Responsible for many outbreaks in small and endangered wildlife
populations: e.g. blackfooted ferrets, lions of the Ngorongo crater
(30% (?) mortality in 1994).
Often spread from domestic dogs (which often have high, stable
population densities) but also (?) in some cases apparently
circulating/persistent within wild populations (polar bears, crabeater
seals).
Q: could patterns of host specificity
be related to population ecology of the host taxa?
(e.g. large, stable populations allow more specialized parasites?)
Host shifting
Morbilliviruses apparently switch hosts a lot.
In particular, we
can see shifts in specificity at three levels,
each of which has molecular phylogenies to back it up.
- the most "macro" level, the distinction between
different large branches of the phylogeny
(measles, rinderpest/PPRV, CDV/PDV)
- at an intermediate level, the (apparently) more recent origin
of a variety of different strains of marine mammal viruses,
probably from CDV
(these viruses may also be traded between different
marine mammal populations, or persistent within some
particularly large populations). Molecular data
(RPV=rinderpest; PDV=phocine distemper virus; DMV=dolphin
morbillivirus;
CDV=canine distemper virus; PMV=porpoise morbillivirus;
PPRV=peste des petits ruminants;
MSMV=monk seal morbillivirus (WA, West Africa,
and G, greece); MV-EDM=measles virus, Edmonton (vaccine)
strain)
- canine distemper virus seems to have very few limits,
although there are recognizable differences between
strains; however, these strains are mostly geographical
rather than grouped by species, e.g.:
Evolutionary ideas
Morbilliviruses form a "global web" of disease.

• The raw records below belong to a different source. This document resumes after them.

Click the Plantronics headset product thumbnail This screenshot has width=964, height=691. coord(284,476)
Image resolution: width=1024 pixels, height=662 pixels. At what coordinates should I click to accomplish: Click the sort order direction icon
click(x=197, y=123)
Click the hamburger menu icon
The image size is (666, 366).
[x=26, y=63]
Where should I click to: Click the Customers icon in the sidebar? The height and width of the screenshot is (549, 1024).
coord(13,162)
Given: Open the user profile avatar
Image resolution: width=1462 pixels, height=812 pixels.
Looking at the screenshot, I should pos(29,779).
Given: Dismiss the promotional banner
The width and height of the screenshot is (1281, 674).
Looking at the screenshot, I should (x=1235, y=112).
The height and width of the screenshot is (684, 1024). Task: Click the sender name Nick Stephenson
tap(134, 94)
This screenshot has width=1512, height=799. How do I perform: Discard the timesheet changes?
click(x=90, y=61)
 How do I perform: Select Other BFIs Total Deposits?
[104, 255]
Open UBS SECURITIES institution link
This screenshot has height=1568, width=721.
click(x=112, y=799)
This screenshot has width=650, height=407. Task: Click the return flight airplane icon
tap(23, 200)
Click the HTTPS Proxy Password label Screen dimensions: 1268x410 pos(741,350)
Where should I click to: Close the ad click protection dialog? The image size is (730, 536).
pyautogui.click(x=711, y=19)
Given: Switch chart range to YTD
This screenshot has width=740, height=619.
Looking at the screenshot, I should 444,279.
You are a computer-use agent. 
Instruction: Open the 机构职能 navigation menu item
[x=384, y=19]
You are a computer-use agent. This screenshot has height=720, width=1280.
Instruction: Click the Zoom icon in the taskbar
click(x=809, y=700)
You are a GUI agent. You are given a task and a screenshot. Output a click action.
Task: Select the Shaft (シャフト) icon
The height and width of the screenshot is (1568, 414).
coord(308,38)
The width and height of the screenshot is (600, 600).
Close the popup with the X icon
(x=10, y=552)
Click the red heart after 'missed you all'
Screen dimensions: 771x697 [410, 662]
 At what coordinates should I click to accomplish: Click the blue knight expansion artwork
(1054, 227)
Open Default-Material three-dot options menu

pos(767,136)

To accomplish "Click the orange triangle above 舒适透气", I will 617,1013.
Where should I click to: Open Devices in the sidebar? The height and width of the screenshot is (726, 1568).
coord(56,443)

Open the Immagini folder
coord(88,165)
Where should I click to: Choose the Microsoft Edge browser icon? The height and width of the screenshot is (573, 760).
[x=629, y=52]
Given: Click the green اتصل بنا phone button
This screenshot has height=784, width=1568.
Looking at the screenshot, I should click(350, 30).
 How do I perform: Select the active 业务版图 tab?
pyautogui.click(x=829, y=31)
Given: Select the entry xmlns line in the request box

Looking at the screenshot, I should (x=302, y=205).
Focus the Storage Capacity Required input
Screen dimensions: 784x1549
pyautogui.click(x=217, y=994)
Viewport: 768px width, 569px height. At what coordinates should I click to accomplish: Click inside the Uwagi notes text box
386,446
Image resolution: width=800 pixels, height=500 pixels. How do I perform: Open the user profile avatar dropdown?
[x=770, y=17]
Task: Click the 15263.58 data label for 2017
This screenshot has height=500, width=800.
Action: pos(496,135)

The web is dynamic; new strains seem to be forming all the time,
from measles (which apparently evolved in the last 10,000 years),
to the closely related marine mammal family, to the related
strains in CDV epidemics.
If we are sufficiently careful we can draw some
analogies between metazoan parasites in a single host
(when the host dies the parasite has to move on),
morbilliviruses in a population, and maybe even in the long run
diseases in a population that goes extinct (although there's a problem
here, since we are unlikely ever to know about entire species that
were driven extinct by diseases [although the golden tree
frog in Costa Rica -- driven to disappearance
and possible extinction by a chytrid fungus -- may, alas, be an example]).